The House of Wittgenstein: A Family at War

The House of Wittgenstein: A Family at War

by Alexander Waugh (Author)

Synopsis

The Wittgenstein family was one of the richest, most talented and most eccentric in European history. Karl Wittgenstein, who ran away from home as a wayward and rebellious youth, returned to his native Vienna to make a fortune in the iron and steel industries. He bought factories and paintings and palaces, but the domineering and overbearing influence he exerted over his eight children resulted in a generation of siblings fraught by inner antagonisms and nervous tension.

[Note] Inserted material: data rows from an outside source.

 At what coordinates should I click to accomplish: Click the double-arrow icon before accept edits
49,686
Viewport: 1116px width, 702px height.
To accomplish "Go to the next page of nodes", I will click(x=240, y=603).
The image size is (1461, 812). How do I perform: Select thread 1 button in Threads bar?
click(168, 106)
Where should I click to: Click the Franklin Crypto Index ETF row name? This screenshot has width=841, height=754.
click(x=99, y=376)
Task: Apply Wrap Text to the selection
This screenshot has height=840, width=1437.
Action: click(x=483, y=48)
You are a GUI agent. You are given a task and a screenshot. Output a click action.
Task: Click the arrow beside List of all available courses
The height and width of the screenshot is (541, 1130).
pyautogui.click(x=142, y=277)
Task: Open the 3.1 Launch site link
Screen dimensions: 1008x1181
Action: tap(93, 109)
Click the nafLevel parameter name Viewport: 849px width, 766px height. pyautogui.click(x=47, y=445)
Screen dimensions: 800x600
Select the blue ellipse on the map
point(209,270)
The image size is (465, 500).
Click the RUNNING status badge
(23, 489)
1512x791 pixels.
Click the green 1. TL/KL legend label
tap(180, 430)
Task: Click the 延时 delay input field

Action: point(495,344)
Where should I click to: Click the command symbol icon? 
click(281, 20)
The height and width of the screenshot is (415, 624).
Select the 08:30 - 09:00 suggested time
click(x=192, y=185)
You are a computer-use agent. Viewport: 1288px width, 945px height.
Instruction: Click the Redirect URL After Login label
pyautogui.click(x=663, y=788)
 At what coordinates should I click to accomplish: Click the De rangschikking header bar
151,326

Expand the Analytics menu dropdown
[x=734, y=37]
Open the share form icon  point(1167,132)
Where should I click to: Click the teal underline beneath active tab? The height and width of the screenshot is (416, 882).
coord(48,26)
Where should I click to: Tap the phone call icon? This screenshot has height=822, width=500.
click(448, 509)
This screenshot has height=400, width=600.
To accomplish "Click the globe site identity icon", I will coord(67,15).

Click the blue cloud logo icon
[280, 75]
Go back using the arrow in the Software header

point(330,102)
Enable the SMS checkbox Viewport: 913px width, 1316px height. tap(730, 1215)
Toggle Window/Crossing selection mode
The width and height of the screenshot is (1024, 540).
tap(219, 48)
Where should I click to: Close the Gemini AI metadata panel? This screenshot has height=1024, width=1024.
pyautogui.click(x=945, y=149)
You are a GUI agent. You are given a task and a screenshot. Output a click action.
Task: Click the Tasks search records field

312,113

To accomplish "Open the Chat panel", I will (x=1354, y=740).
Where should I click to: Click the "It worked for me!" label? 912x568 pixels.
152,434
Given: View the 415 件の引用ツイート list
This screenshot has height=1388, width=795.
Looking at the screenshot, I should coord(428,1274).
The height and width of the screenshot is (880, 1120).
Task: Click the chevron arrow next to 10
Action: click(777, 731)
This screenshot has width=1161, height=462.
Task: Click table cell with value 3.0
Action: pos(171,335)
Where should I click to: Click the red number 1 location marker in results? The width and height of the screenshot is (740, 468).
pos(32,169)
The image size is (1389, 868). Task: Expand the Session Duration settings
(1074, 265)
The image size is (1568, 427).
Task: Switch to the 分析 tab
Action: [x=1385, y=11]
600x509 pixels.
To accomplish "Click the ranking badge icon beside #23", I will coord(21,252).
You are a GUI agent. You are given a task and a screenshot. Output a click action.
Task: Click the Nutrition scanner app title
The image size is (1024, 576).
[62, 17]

Three of his sons committed suicide; Paul, the fourth, became a world-famous concert pianist (using only his left hand), while Ludwig, the youngest, is now regarded as one of the greatest philosophers of the twentieth century.In this dramatic historical and psychological epic, Alexander Waugh traces the triumphs and vicissitudes of a family held together by a fanatical love of music yet torn apart by money, madness, conflicts of loyalty and the cataclysmic upheaval of two world wars. Through the bleak despair of a Siberian prison camp to the terror of a Gestapo interrogation room, one courageous and unlikely hero emerges from the rubble of the house of Wittgenstein in the figure of Paul, an extraordinary testament to the indomitable spirit of human survival.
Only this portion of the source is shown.